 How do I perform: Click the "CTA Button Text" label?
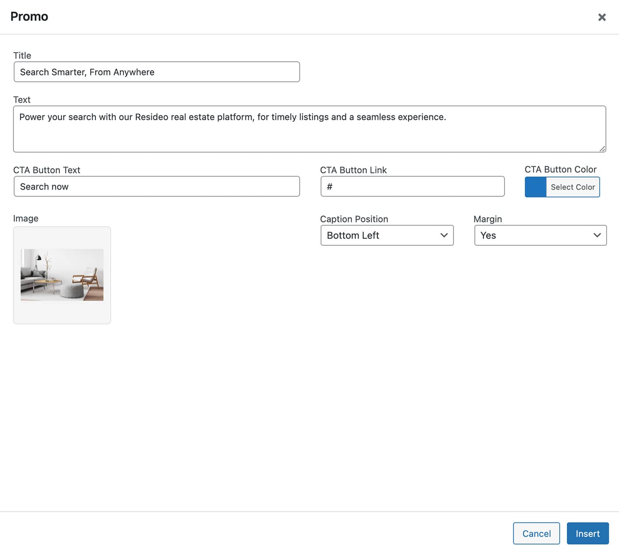pos(46,170)
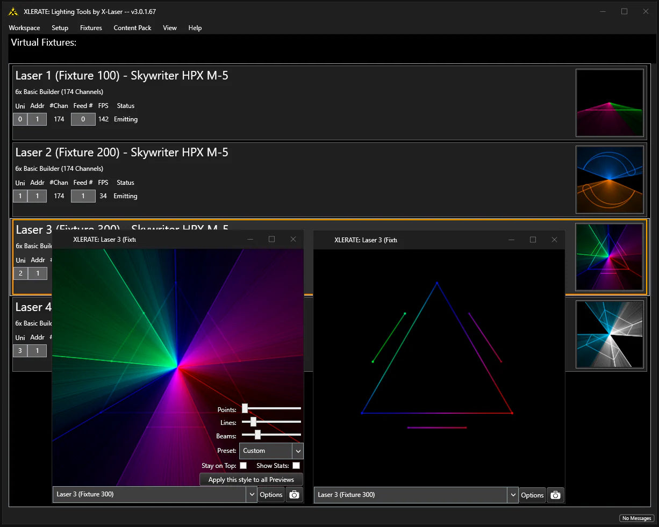Click the XLERATE logo icon in title bar

(13, 11)
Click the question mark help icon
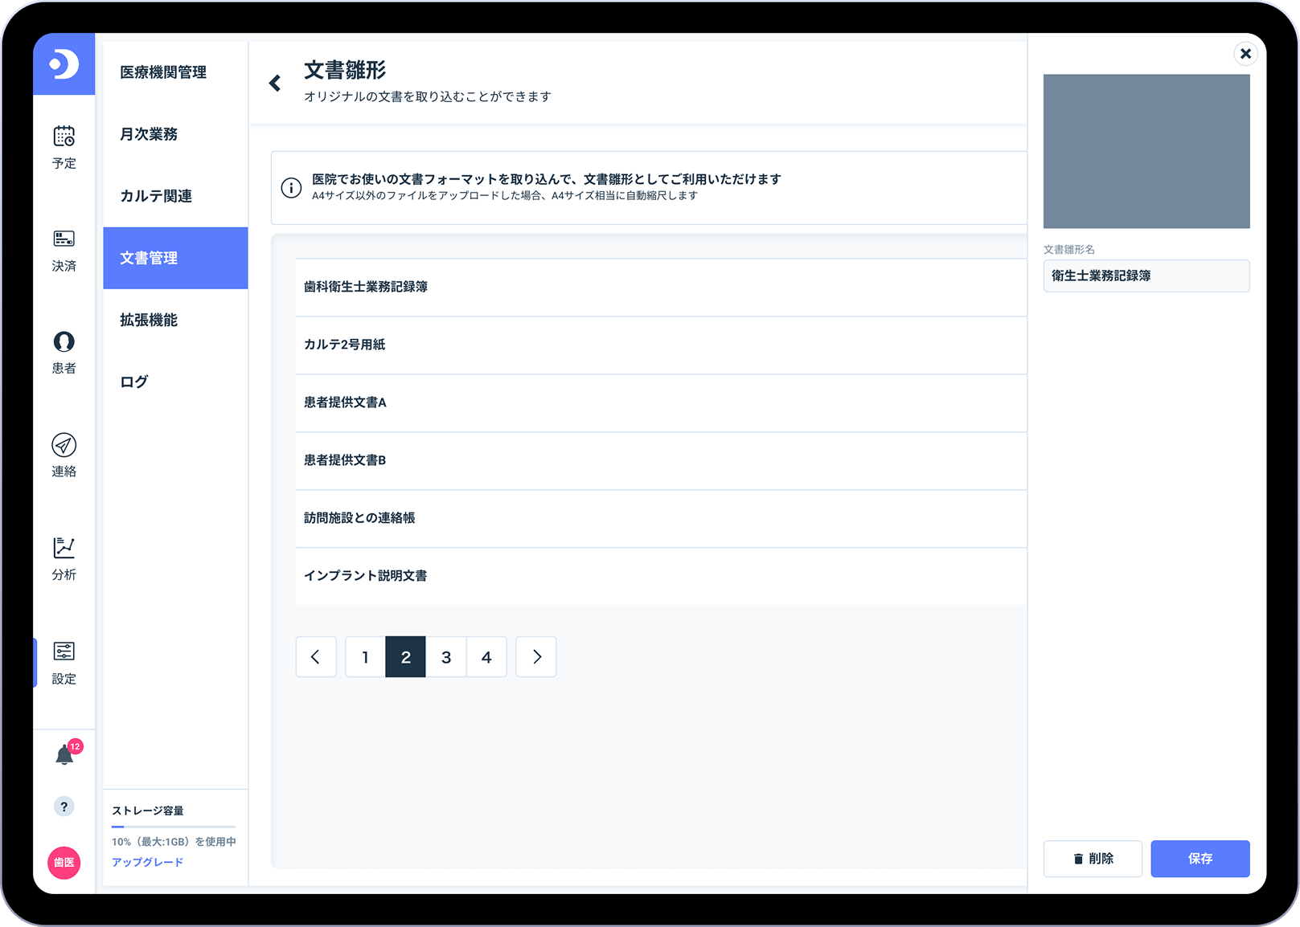1300x927 pixels. coord(64,807)
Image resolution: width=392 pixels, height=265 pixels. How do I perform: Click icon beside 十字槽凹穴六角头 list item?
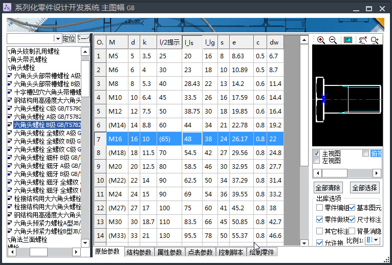[10, 92]
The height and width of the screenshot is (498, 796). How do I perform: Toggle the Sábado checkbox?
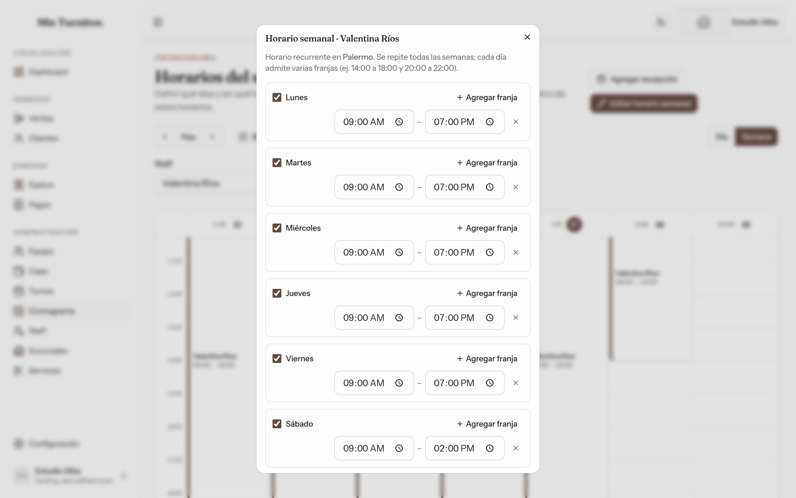pos(277,424)
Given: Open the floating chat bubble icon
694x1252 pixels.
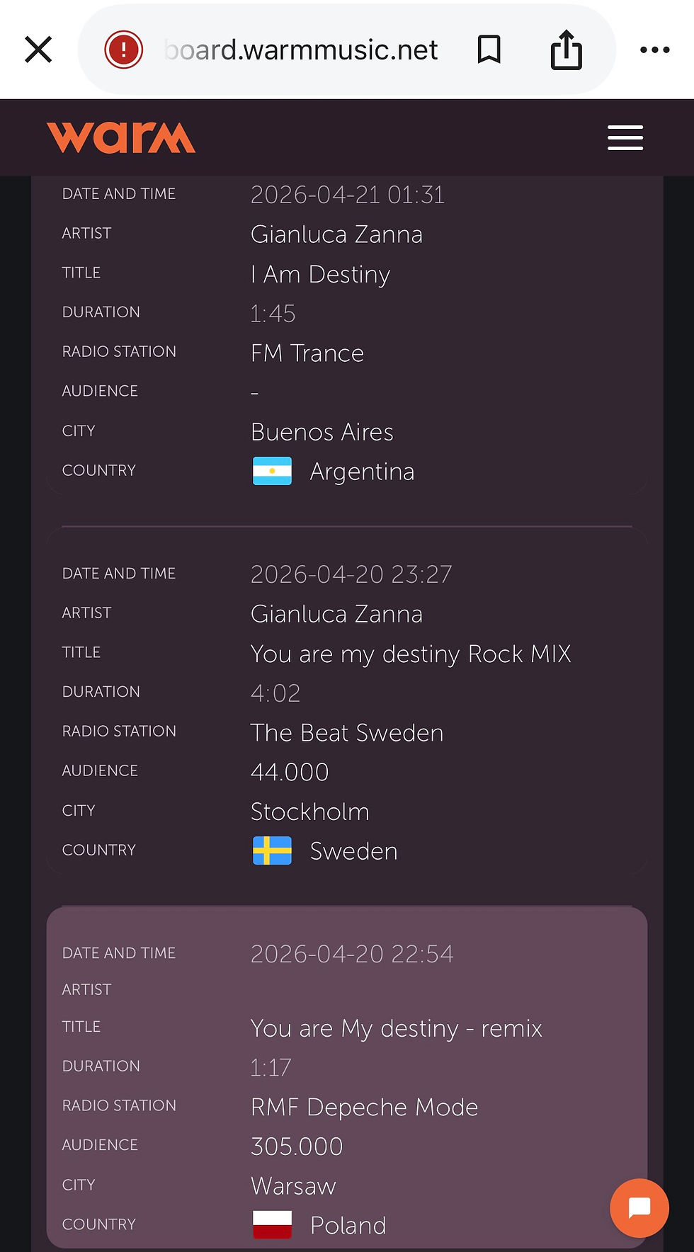Looking at the screenshot, I should click(x=639, y=1208).
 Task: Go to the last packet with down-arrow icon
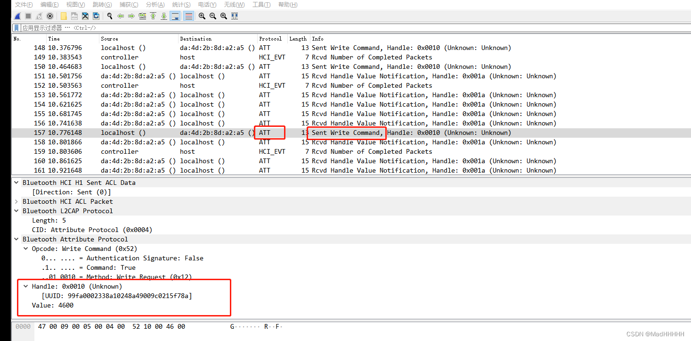pyautogui.click(x=163, y=16)
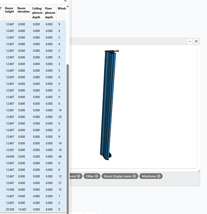The image size is (207, 214).
Task: Click the circle icon on partially hidden chip
Action: click(x=78, y=176)
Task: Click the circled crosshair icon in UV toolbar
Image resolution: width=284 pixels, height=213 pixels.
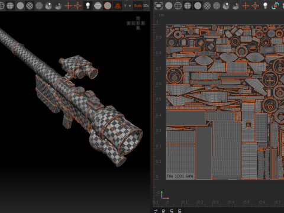Action: coord(255,6)
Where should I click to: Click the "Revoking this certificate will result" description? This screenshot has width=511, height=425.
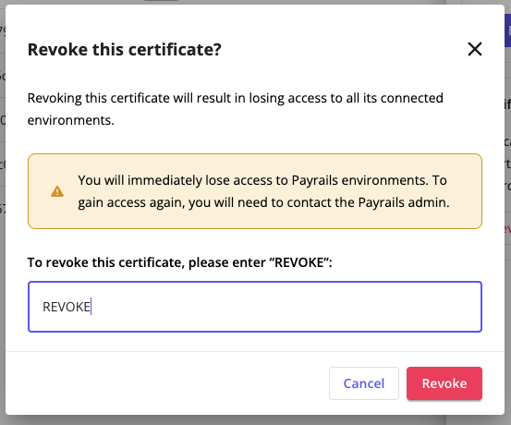(x=236, y=109)
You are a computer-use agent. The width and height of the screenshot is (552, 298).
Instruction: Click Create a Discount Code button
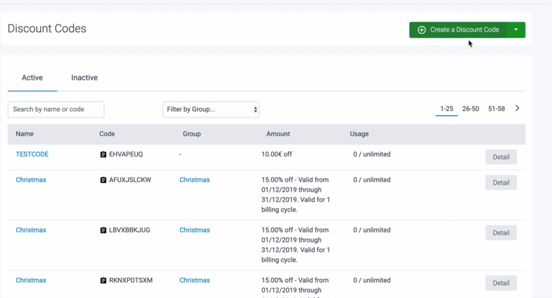click(458, 30)
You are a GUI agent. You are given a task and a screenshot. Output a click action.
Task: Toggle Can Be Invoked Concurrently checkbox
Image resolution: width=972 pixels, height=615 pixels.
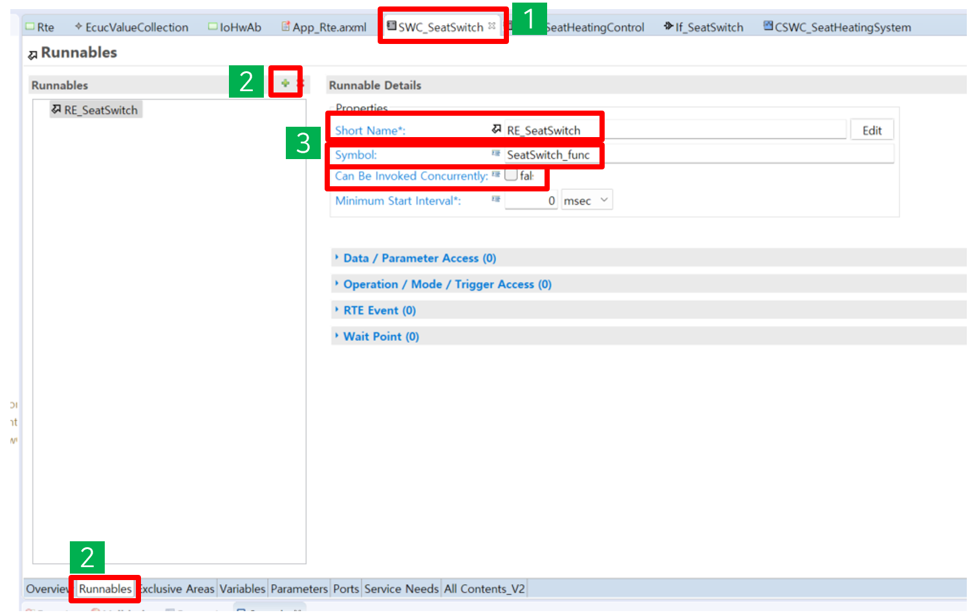tap(511, 175)
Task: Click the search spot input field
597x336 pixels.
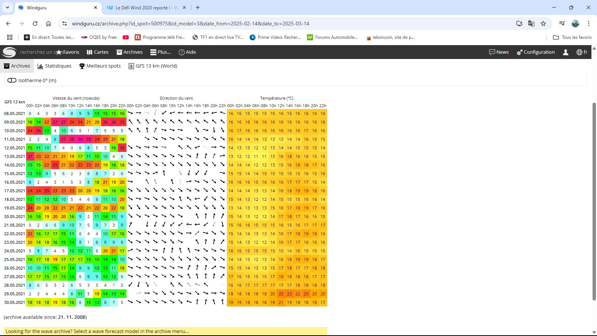Action: point(35,52)
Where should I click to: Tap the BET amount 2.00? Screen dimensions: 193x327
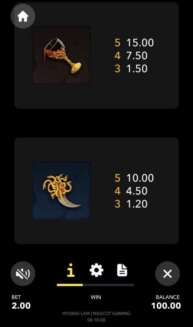tap(21, 306)
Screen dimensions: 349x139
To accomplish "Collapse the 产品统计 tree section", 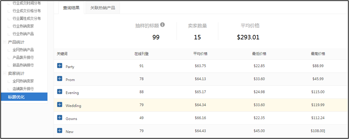I will pos(5,42).
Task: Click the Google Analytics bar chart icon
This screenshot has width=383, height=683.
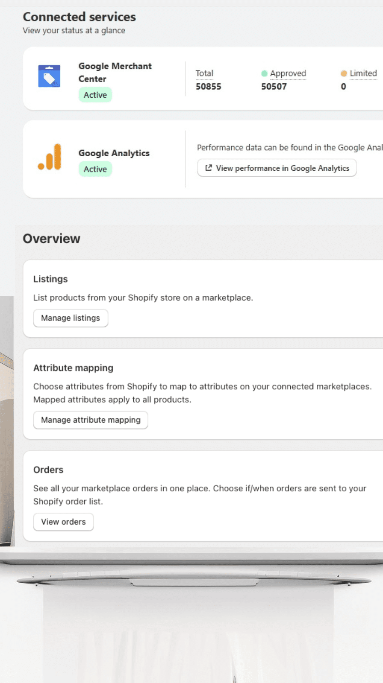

—————

In the answer, repeat exactly the lines from the top of the entries above through the line with "Given: Open the floating chat bubble icon", and leave pictures out of it.

 How do I perform: Click the "CTA Button Text" label?
pos(46,170)
Click the XLERATE logo icon in title bar

(13, 11)
Click the question mark help icon
1300x927 pixels. coord(64,807)
Image resolution: width=392 pixels, height=265 pixels. How do I perform: Click icon beside 十字槽凹穴六角头 list item?
[10, 92]
The height and width of the screenshot is (498, 796). How do I perform: Toggle the Sábado checkbox?
pos(277,424)
Given: Open the floating chat bubble icon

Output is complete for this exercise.